Auch die SPD-Landtagsabgeordnete Karin Logemann äußerte sich zu der Auszeichnung der Fähre: “Es ist hervorragend, wie sich das hiesige Unternehmen auf dem Markt der zukunftsorientierten Herausforderungen platziert. Der Einsatz von LNG ist richtungsweisend.” Für Logemann zeigt das Schiff, das auch im Gebiet des Weltnaturerbes Wattenmeer fährt, dass Umwelt und Wirtschaft miteinander in Einklang zu bringen sind. Für die SPD-Fraktion habe „Green Shipping“ sowohl in den Häfen als auch auf dem Meer eine hohe Bedeutung.

Das Helgolandschiff wurde für rund 31,5 Millionen Euro bei Fassmer in Motzen gebaut.
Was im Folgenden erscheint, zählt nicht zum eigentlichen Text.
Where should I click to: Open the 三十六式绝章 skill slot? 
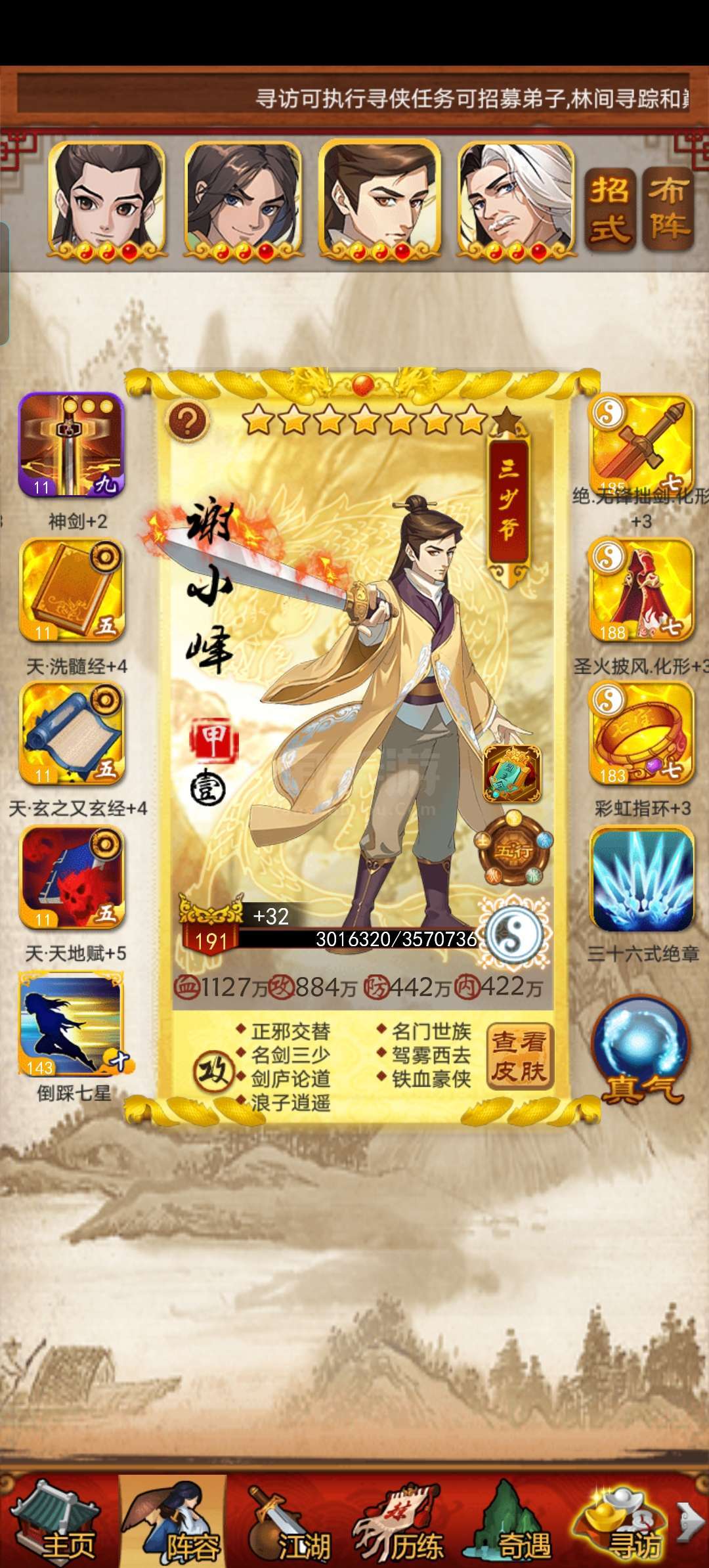pos(641,879)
Für das innovative LNG-Antriebssystem erhielt die Reederei einen Zuschuss der EU in Höhe von 4,175 Millionen Euro. „Wir hätten das Schiff auch ohne den Zuschuss gebaut“, sagt Bernhard Brons, Vorstand der AG-„Ems“-Gruppe. „Wir gestehen aber ein, dass der Zuschuss höchst willkommen war, da der Bau durch mehrere Ingenieure begleitet wurde, um der Komplexität und den Herausforderungen der neuen Technik gerecht zu werden.“ Der LNG-Antrieb leistet 5000 Kilowatt und macht das Fährschiff bis zu 20 Knoten schnell. Es verfügt über 1048 Sitzplätze und kann zehn Zehn-Fuß-Container oder zwei Zwanzig-Fuß-Container sowie Stückfracht befördern.

Das in der Regel einmal täglich fahrende Schiff ist für den Tourismus und für die Inselversorgung in der Küstenregion wichtig. Seit 2015 wurden mehr als 550 000 Touristen zwischen Cuxhaven und Helgoland befördert. Mehr als tausend Zehn-Fuß-Container, mehr als 3000 Rollbehälter mit über einer Million Gepäckstücken und unendlich vielen Tonnen Güter zur Inselversorgung sind in den vergangenen zwei Jahren über das Meer transportiert worden.